[Start of Attachment]

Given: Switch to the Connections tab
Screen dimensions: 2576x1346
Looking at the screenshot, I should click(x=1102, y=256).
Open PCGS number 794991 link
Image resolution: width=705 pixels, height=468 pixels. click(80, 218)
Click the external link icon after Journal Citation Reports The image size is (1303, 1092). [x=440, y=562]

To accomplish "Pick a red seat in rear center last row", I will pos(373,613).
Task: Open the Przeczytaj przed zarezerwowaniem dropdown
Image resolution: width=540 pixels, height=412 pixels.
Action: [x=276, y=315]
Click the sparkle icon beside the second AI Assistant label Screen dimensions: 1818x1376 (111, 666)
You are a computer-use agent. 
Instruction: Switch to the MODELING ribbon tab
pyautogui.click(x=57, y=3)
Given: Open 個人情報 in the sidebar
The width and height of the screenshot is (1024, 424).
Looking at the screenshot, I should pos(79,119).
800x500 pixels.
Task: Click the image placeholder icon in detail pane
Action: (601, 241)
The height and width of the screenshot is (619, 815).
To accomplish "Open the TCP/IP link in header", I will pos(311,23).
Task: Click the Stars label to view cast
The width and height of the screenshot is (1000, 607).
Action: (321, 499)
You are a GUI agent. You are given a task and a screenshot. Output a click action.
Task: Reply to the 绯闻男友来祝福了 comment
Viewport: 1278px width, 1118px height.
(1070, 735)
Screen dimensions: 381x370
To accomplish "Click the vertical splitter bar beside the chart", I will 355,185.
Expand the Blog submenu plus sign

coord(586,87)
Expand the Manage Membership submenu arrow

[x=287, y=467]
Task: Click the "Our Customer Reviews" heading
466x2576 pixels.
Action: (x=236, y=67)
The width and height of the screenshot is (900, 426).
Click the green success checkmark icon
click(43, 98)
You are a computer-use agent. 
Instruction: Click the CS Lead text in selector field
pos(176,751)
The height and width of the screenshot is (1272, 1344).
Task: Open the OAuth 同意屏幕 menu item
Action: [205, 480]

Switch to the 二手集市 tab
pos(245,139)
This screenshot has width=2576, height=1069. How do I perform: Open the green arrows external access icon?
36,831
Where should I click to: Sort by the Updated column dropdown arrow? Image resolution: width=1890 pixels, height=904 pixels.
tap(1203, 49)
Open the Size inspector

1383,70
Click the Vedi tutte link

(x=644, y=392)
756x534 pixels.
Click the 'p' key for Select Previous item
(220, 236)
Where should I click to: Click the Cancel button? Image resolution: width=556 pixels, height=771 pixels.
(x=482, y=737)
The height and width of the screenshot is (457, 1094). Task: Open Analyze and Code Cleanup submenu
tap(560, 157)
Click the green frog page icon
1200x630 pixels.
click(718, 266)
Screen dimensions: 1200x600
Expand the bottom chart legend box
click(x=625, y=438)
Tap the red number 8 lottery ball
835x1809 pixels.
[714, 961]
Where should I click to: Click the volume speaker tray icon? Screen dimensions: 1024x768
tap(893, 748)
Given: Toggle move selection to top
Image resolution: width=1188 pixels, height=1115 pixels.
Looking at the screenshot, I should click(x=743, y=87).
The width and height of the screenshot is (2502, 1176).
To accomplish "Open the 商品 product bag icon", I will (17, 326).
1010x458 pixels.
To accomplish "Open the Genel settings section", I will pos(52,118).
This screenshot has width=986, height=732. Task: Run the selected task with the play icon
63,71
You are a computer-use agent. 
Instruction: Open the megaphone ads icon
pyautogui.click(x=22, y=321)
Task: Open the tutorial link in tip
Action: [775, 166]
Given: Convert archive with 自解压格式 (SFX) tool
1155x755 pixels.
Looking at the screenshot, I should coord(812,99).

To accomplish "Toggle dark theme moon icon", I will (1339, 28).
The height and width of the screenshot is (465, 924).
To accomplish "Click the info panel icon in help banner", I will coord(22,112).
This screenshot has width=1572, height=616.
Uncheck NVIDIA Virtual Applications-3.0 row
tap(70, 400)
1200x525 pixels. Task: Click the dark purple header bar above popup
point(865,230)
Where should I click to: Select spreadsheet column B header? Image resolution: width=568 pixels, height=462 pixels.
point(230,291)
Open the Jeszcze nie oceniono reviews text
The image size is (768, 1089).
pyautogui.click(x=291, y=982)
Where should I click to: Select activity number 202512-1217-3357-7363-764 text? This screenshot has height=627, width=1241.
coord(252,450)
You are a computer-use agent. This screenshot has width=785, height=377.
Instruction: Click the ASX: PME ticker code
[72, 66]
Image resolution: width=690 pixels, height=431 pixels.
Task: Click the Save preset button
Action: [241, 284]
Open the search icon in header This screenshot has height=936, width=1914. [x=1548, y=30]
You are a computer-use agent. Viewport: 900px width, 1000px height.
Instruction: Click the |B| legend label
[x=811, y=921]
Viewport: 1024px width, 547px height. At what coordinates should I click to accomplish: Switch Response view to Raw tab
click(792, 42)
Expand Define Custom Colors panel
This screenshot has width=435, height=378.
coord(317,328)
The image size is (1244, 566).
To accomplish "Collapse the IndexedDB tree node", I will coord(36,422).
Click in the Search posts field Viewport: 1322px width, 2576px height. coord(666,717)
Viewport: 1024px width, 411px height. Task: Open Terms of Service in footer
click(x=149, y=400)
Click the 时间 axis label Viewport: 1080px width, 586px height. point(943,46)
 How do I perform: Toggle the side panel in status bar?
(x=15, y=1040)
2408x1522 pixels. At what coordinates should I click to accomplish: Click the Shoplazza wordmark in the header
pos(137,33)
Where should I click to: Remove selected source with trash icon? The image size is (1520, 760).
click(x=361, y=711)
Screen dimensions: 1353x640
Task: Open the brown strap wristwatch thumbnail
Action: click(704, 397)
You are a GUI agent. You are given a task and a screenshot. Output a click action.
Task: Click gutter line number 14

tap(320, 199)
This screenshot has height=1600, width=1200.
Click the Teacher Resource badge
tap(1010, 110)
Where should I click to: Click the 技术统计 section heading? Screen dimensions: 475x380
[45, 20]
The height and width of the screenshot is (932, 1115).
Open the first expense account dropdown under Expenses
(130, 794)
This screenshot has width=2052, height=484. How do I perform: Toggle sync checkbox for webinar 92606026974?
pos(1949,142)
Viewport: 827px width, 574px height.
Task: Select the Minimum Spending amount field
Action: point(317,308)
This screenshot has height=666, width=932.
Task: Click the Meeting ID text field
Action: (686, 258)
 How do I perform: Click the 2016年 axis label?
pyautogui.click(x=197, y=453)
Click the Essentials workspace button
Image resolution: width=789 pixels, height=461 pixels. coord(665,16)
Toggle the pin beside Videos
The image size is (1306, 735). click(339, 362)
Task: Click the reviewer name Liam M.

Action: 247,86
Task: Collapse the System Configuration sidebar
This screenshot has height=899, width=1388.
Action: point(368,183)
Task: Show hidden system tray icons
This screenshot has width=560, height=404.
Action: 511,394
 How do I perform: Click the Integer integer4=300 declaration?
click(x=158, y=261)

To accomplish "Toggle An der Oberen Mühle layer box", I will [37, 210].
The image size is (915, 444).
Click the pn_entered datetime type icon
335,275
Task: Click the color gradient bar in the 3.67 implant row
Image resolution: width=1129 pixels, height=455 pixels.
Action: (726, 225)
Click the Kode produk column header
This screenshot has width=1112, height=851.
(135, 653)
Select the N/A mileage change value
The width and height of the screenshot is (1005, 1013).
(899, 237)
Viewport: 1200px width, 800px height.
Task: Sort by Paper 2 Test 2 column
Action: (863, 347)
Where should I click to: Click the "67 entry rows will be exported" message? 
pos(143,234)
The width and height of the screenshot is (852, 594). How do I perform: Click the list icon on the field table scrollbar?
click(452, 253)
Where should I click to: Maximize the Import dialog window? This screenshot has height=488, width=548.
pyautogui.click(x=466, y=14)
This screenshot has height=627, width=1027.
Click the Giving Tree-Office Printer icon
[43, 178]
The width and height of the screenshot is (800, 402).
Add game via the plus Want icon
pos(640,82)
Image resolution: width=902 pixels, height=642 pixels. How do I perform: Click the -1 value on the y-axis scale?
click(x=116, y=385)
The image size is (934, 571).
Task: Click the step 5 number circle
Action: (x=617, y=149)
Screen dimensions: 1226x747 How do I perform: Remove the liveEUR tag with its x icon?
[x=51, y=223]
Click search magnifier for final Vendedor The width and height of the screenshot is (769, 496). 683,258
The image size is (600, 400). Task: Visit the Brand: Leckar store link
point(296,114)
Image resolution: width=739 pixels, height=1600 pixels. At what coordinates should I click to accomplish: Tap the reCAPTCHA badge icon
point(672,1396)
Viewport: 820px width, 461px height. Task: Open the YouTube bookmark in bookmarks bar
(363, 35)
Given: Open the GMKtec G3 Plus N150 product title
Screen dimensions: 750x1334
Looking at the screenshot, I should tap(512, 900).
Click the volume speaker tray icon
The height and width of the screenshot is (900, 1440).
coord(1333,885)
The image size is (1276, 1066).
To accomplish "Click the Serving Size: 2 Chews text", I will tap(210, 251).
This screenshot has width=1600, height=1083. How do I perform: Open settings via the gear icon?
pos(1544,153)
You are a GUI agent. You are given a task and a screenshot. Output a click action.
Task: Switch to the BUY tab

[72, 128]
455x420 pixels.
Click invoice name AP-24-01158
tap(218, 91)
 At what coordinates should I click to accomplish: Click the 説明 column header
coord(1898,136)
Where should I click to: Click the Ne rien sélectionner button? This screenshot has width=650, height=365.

[End of Attachment]

In the listing above, find the line with "Task: Click the color" and the line with "Select the N/A mileage change value"; output exactly those lines and all lines between them.

Task: Click the color gradient bar in the 3.67 implant row
Image resolution: width=1129 pixels, height=455 pixels.
Action: (726, 225)
Click the Kode produk column header
This screenshot has width=1112, height=851.
(135, 653)
Select the N/A mileage change value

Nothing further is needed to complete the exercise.